Aeronaut passionately approached it like a science project. We guided them in the development of a beer to serve as fuel for a pandimensional traveler, with the music as the soundtrack for a journey between realities. They even used Galaxy hops in the recipe.
We worked with their label artist to capture elements from the band and brewery, while staying true to them both. We put a social media trigger on the label and turned the band's Twitter account into an album-dispensing digital fortune cookie. Each time the social media trigger was posted by a consumer, the consumer would receive a message back from the band, telling them what they were doing right now in a parallel universe, and a link to the album. Putting a download code on the cans would have been easier. But it wouldn't have been good enough. We wanted to make consumer retrieval of the album fun, interactive and socially visible.
We called the unified album/beer, T.R.I.P. – short for The Reckonings in Pandimensionality – which was going to be the name of the album. It was a new kind of product that offered a full sensory experience with sound, taste, touch, visual and smell.
Usually a marketing agency is given a product to promote. This was a case of a marketing agency actually inventing the product.
We produced a YouTube trailer explaining the collaboration to consumers and media. We brought in the chair of a leading music industry school as a third-party spokesperson, offering the business perspective on why an idea like this is critical in the careers of bands in a post-label world.
We broadened our media horizons and untethered ourselves from usual suspects in music media. We tailored versions of the story for food, beverage, beer, pop culture, lifestyle, business, technology, design, science and visual arts titles.
We prepared a series of announcements to roll out over the course of the campaign, including live interactive beer/album launch events, where the band would rappel from a reality-splitting wormhole projected 70 feet in the air onto stage to perform the album. Every several weeks, we released a new track, a music video, announced a show or added another new element to maintain momentum.

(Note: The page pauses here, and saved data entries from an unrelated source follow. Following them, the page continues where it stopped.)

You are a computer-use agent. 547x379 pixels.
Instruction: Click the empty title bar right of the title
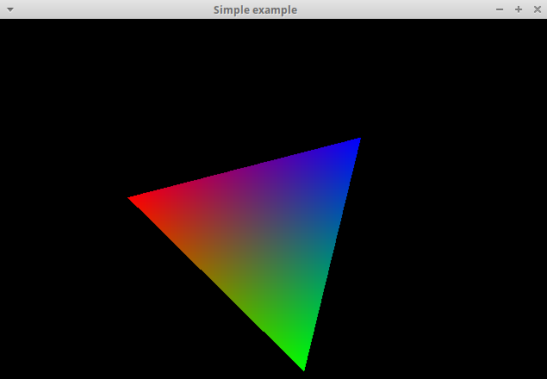396,9
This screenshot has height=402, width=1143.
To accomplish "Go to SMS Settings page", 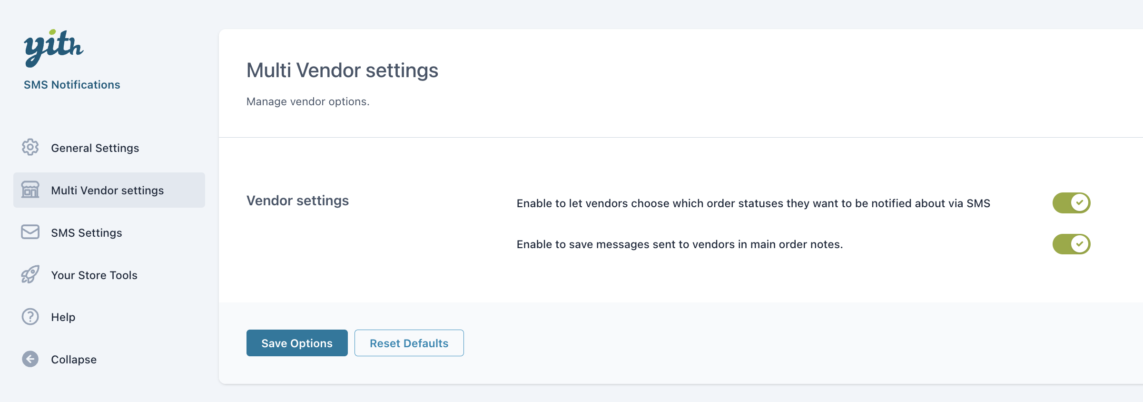I will [x=87, y=233].
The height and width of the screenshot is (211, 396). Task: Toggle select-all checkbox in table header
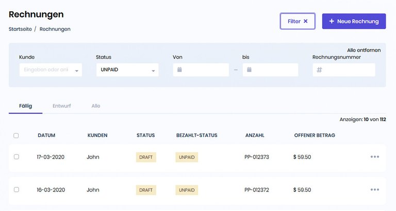coord(16,135)
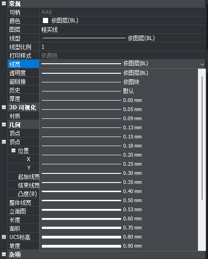Select 默认 lineweight option
Viewport: 208px width, 259px height.
[118, 91]
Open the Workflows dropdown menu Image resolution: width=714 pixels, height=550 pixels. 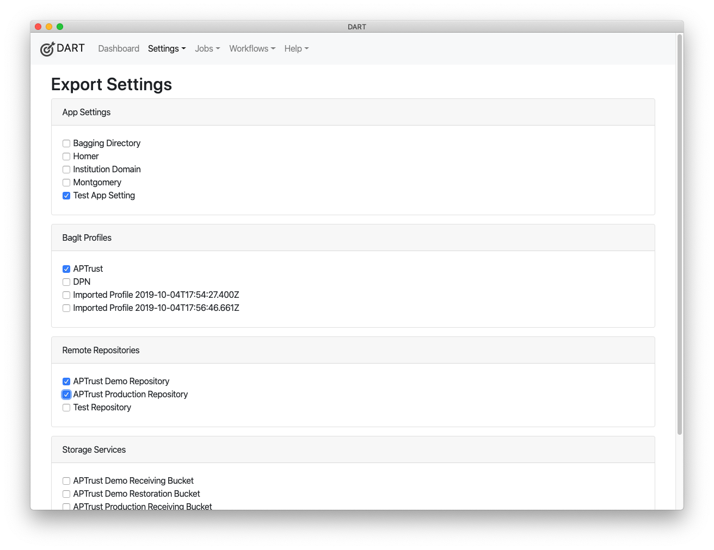point(252,48)
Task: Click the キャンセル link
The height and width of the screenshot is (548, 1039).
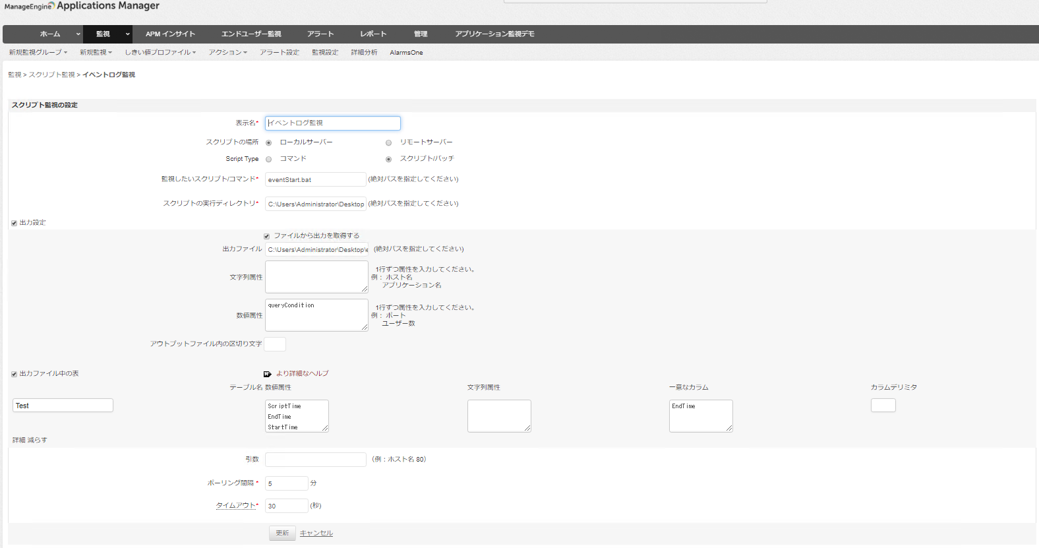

The campaign struck a chord with music and craft beer fans:
Consumers ran to stores, posted images of themselves hoisting the beer/album in the air and used the social media trigger to get the content.
The concept reintroduced the immersive, "quest" aspect and excitement to physical new music discovery:
"A novel direction" (NPR)
"A new strategy" (MarketWatch)
"Yes, it's real" (Alternative Press)
"Out of this world" (Men's Journal)
"Tangible pleasures" (Paste Magazine)
"Unconventional ingenuity" (The A.V. Club)
"A new high in album dropping" (UPROXX)
"We're actually living in the future" (WIRED)
"This is a very, very cool innovation" (Fortune)
"Takes co-branding to the next level" (ADWEEK)
"Some of the biggest developments for packaging" (Food & Wine)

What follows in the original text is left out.